Casi cuatro de cada diez estudiantes de 14 a 18 años reconocen haber consumido en el último mes este tipo de productos, cuyas ventas han crecido un 38,7% en cuatro años

Todo el mundo entiende que el alcohol tiene efectos nocivos y asume que debe estar prohibido para menores de 18 años. Sin embargo, no son tan conocidos los problemas que pueden causar las bebidas energéticas —insomnio, ansiedad, taquicardia—, a pesar de que su uso está extendido entre los jóvenes: según la Encuesta Estudes 2025 del Ministerio de Sanidad, un 38,4% de los estudiantes de 14 a 18 años reconocieron haber consumido este tipo de bebidas en el último mes. En ese contexto, el Ministerio de Consumo ha anunciado este miércoles que pondrá en marcha una normativa para prohibir la venta de todas las bebidas energéticas a menores de 16 años. Una prohibición que se ampliará a los menores de 18 en el caso de las bebidas que tienen más de 32 miligramos de cafeína por cada 100 mililitros.

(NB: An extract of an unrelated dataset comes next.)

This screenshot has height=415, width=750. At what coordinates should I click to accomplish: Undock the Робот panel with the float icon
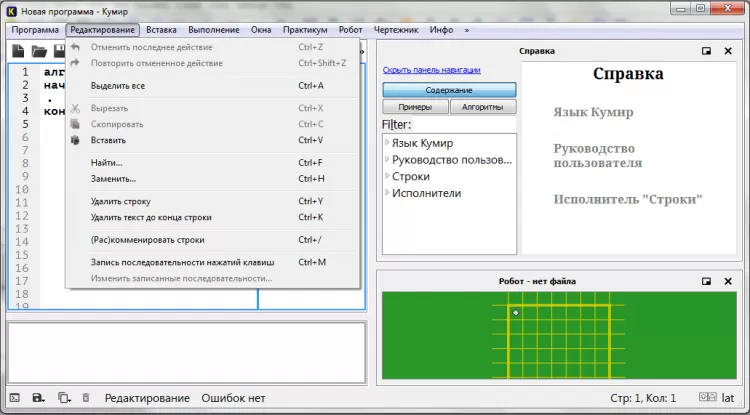pyautogui.click(x=706, y=282)
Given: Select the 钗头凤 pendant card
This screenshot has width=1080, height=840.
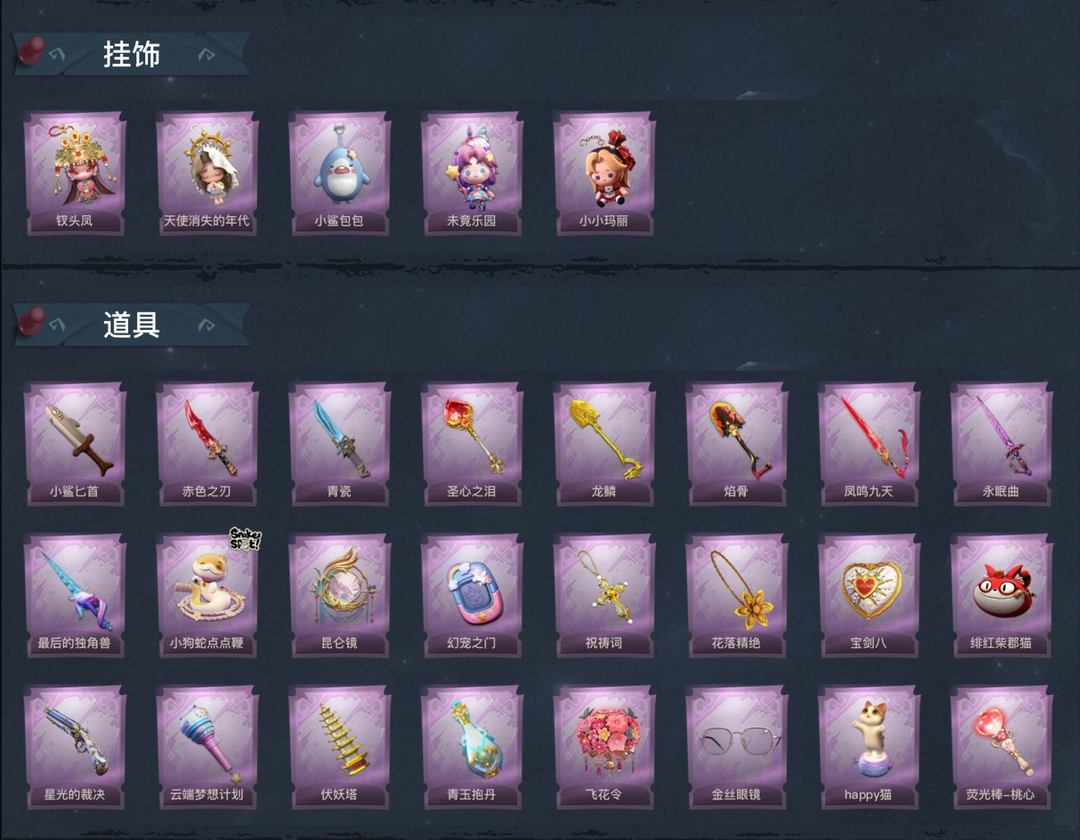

Así lo ha explicado el titular de Derechos Sociales, Consumo y Agenda 2030, Pablo Bustinduy, antes de reunirse en Barcelona con representantes de la Gasol Foundation, que combate la obesidad infantil. “Es una evidencia científica que estas bebidas energéticas se han convertido en una amenaza para la salud de las personas jóvenes”, ha señalado.